At the end of the morning, we were asked to attend an all school assembly. We were up on stage outside in front of all the teachers and students when Baoli spoke about Global Volunteers and our purpose here. We then each spoke a few words about ourselves and our own reason for coming on the trip. Hunter was the only one who didn’t need his speech translated as he spoke to the whole student body in Chinese! The students and teachers clapped after each speech and then we were on our way back to the hotel for lunch.
We again dined in the second floor restaurant with some dishes selected by Baoli which we all enjoyed. We then decided to brave public transportation by taking the bus to the Muslim Quarter. Curtis joined us as he wanted to visit the Mosque there (and truth be told, I believe he thought he would never see us again if he didn’t at least guide us there). We arrived there after a thirty minute bus ride through the city. Wow, was the market an assault on the senses!
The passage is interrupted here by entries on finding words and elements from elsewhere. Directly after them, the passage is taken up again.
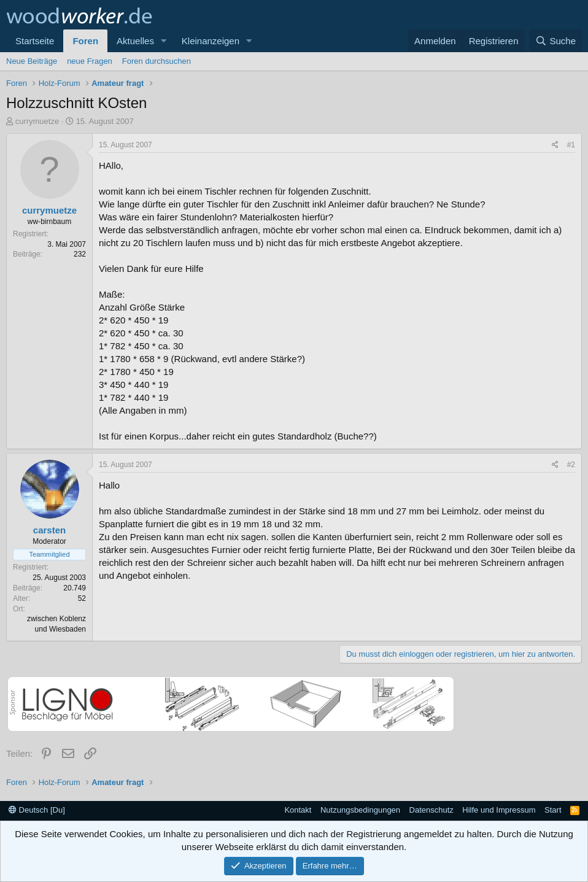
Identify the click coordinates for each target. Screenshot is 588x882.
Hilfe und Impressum (498, 810)
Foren (85, 41)
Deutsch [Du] (37, 810)
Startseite (34, 41)
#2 (571, 465)
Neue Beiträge (31, 61)
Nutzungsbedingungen (360, 810)
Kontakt (298, 810)
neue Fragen (90, 61)
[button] (164, 41)
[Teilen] (555, 145)
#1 (571, 145)
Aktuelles (135, 41)
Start (552, 810)
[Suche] (555, 41)
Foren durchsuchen (157, 61)
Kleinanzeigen (211, 41)
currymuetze (37, 121)
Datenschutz (431, 810)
It was full of foreign sounds, smells and sights. Hunter got right to work as a tourist and got scammed for 30 Yuan for taking a picture with the Monkey King (a Chinese character). Life Lesson #1. We then started walking through the market and checking out all the food and goods which were crowded into every conceivable space. The response to Hunter speaking Chinese was very entertaining as everyone who spoke with him would break into a huge smile and try to engage him for as long as possible. By the time they were finished, there would be a line of people waiting for their chance to talk with him. They all commented on his excellent accent and one man even checked under his hat to confirm his hair color, not believing someone so young who was not Chinese could speak so well. We called him ‘Justin’ (Justin Beiber) for the rest of the day. We had a great time and picked up some trinkets for friends and family. We were not, however, brave enough to do anything more adventurous than take pictures of some of the foods and meats. We got back on the #43 bus and came back to the hotel for a little rest before dinner. Walking back to the hotel, Hunter bought a “King Kone” at an ice cream cart and again made more local friends (some with teeth, some without).